• Provided information
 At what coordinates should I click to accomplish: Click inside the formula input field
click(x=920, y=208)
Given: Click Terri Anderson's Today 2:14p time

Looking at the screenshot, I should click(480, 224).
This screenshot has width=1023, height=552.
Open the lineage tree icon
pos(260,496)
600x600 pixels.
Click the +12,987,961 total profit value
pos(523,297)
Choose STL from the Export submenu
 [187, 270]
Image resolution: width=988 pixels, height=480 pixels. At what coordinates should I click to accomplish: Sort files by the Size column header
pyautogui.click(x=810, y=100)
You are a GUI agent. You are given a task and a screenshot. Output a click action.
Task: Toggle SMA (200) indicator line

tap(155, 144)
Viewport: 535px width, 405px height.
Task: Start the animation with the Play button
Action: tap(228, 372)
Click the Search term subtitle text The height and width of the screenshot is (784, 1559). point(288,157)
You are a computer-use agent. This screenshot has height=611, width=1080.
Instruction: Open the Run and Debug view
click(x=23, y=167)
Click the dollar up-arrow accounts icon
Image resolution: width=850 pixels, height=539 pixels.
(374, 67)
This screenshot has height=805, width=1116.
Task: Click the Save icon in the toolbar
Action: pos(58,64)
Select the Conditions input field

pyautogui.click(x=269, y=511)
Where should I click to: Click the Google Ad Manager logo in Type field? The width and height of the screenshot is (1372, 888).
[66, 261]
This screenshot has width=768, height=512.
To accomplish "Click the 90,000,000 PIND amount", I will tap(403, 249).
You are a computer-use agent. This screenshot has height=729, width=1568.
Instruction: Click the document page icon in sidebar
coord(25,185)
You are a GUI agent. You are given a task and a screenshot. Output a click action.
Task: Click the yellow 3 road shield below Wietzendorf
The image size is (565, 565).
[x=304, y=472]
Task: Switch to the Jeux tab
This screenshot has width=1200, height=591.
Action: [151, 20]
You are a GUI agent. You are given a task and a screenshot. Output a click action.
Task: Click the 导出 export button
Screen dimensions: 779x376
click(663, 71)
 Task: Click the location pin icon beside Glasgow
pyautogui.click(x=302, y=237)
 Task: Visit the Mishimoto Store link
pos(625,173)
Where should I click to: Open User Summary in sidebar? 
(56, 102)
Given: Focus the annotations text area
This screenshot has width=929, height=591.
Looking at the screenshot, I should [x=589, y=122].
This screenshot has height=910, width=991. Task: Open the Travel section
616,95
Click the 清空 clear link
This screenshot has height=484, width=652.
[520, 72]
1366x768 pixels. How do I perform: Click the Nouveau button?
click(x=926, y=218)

• Instruction
Please change "formula input field" to "search bar" in the records from the start through the line that contains "Looking at the screenshot, I should click(480, 224).", and give those lines again with nothing else altered.

• Final answer
 At what coordinates should I click to accomplish: Click inside the search bar
click(x=920, y=208)
Given: Click Terri Anderson's Today 2:14p time

Looking at the screenshot, I should click(480, 224).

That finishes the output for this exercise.